JAMINAN PIDANA

Pertanyaan:
Saya Nur, umur 41 tahun. Saya memiliki suami bekerja di perusahaan distributor keramik lantai di Surabaya sebagai sales. Ia bekerja di sana sejak 4 bulan yang lalu. Pada saat ia mulai masuk di perusahaan tersebut, pihak perusahaan meminta saya untuk menandatangani suatu surat pernyataan untuk ikut menjaminkan diri atau ikut bertanggung jawab apabila suami saya memiliki masalah tentang penagihan-penagihan dari pelanggannya. Pihak perusahaan menjelaskan kepada saya, hal itu dilakukan dikarenakan banyak sales-sales terdahulu yang menggelapkan uang tagihan dengan cara menghilangkan diri/kabur. Saya memahami itu dan saya menandatanganinya.

Namun entah kenapa, 3 minggu terakhir suami saya pergi entah kemana. Pihak perusahaan telah menanyakannya kepada saya, tapi saya juga tidak tahu dia ada dimana karena sudah 3 minggu ini ia tidak pulang. Pihak perusahaan menjelaskan kepada saya bahwa suami saya telah membawa uang tagihan yang seharusnya disetor kepada perusahaan sebesar Rp 3 juta.

Pihak perusahaan memberikan waktu kepada saya agar suami saya dalam waktu 1 bulan ke depan untuk mengembalikan uang tersebut. Jika tidak, berdasarkan surat pernyataan yang saya tandatangani, saya akan dimintai pertanggungjawaban baik secara pidana dan perdata atas tindakan suami saya. Jika diperlukan, pihak perusahaan akan menyita sertifikat rumah saya.

Saya benar-benar tidak tahu dimana suami saya berada, dan saya tidak memiliki uang untuk mengganti uang yang katanya dibawa suami saya. Apa yang harus saya lakukan? apakah saya bisa dijerat hukum jika saya tidak memenuhi permintaan perusahaan?

Jawaban:
Tentu saja saya prihatin dengan permasalahan ibu. Dalam kondisi ketersediaan lapangan pekerjaan yang tidak seimbang dengan jumlah pencari kerja, membuat para pekerja berada pada posisi yang sulit. Dalam keadaan tertentu harus selalu menuriti permintaan apapun yang diminta pihak pengusaha, meskipun secara normatif hal tersebut tidak diatur atau tidak diwajibkan. Namun itulah kondisinya.
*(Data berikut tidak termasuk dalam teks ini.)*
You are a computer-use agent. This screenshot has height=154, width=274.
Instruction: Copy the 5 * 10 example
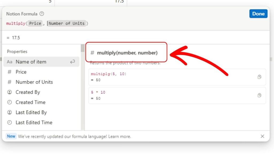tap(259, 95)
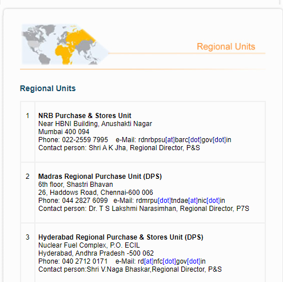Image resolution: width=283 pixels, height=282 pixels.
Task: Click phone number 040 2712 0171
Action: click(85, 261)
Surat pernyataan jaminan yang ibu tandatangani sebenarnya pun tidak diatur dalam undang-undang ketenagakerjaan, namun sepanjang secara substasi disetujui oleh ibu secara sukarela, tanpa paksaan atau ancaman maka isinya mengikat ibu untuk mematuhi isi surat tersebut. Namun, sepanjang yang saya pahami dari uraian ibu, surat itu hanya berisi pertanggungjawaban secara perdata bukan secara pidana. Kalaupun berisi tentang pertanggungjawaban secara pidana, maka dapat dipastikan surat tersebut batal demi hukum karena pertanggungjawaban secara pidana tidak dapat dijaminkan, tidak dapat dialihkan atau tidak dapat di limpahkan kepada orang lain; karena pertanggungjawaban secara pidana adalah pertanggungjawaban secara pribadi/individu.

Sepanjang ibu memiliki kemampuan untuk menutup kerugian yang dialami perusahaan, ibu dapat segera membayarnya agar persoalan tidak berlarut-larut. Jika tidak, ibu tidak perlu mamaksakan diri. Sampaikan saja ketidakmampuan ibu kepada perusahaan.

Permintaan perusahaan untuk menyita sertifikat rumah adalah permintaan yang berlebihan dan tidak dibenarkan secara hukum. Karena nilainya yang tidak seimbang dan perusahaan tidak memiliki kewenangan untuk menyita. Kewenangan menyita hanya dimiliki oleh penegak hukum seperti pengadilan dan kepolisian. Oleh karenanya harus ditolak.